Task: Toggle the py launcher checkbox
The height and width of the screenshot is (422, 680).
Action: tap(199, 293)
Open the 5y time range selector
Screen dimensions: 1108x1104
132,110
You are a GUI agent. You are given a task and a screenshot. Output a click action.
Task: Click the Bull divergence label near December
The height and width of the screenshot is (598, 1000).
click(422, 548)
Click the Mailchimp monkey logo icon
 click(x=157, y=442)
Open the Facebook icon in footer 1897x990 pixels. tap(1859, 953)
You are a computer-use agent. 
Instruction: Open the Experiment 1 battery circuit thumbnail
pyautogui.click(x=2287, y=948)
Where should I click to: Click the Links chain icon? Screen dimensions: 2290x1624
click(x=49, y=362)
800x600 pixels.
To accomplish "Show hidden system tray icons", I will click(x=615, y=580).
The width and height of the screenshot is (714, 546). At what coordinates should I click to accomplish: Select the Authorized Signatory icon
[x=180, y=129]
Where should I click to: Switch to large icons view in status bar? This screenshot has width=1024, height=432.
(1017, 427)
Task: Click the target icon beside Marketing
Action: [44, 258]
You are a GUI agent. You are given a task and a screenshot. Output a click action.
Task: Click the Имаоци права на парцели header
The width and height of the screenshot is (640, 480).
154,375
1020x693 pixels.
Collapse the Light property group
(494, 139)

Job: Please count the lines in the rows above that contain the string "accomplish", and reply with the number alone.

Solution below: 2